OK, let's keep moving here. Question number three is from TooMuchRest. He asked, how do I come back to work after taking a lunch break? Yeah, it's hard. It's easy to fall down distractive rabbit holes after lunch breaks. I suffer from this too. Three things I'd recommend, and I would combine all three of these things.
Number one, ritual, have a post-lunch ritual that you always do to prepare you to get back into work mode. A walk works really good here. I'm talking like five to 10 minutes. But you do a certain walk or whatever so that you are teaching your mind that this means we're shifting out of the much more wandering mindset that we're in when we're at lunch, just thinking about things and reading things and watching things back into a work mindset.

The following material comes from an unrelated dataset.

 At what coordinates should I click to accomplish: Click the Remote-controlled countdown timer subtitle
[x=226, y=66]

Two, no email right after lunch. No Slack either. That just has to be a hard and fast rule. Do not start your first session after lunch going down a context-switching rabbit hole, like, let me see what's going on my inbox or what's going on with Slack, because your mind will never-- well, it'll get back to work mode, but you're going to really slow it down.
And you've just added 45 minutes of wandering if you do that. So never, ever, ever start your first moments after a lunch break with email or Slack. And then three, and this is critical, before lunch, figure out and set up what you're going to work on right after lunch.

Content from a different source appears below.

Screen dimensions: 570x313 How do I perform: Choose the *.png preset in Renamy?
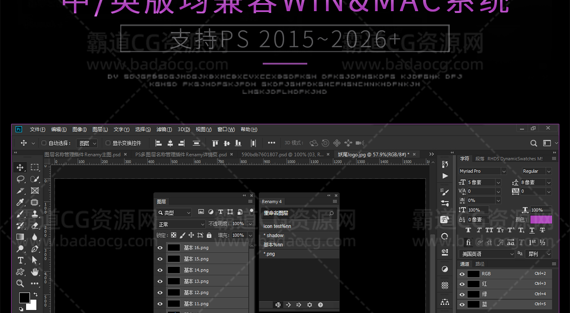269,254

And again, it shouldn't be email. It shouldn't be Slack. So do email and Slack right before lunch. So like, OK, I'm not missing something urgent. And then set up. I'm going to work on this report right after lunch. Get it loaded up. Get it in Word. Get the documents that you need to draw from.
Get that all loaded up. Take a look at it, kind of, all right, I get it. I see what's going on. I've sort of swapped it in. I think I'm ready to go. Good. Let me go eat lunch. When I come back, it's all there. It's all got prepped.
And you can get right into work. Those three things, I think, do those three things, and you can tame lunch breaks. My lunch break recommendation, by the way, is read during your lunch breaks if you can. It's great for your brain. It's a great time to get some reading in.
And it has a much more minimal impact on your cognitive energy for the remainder of the day, as compared to what most people do, which is they open up the internet and their phones and are basically saying, put it in my veins, and just go frenetic crazy. And then they're like, OK, time to go work on something deep.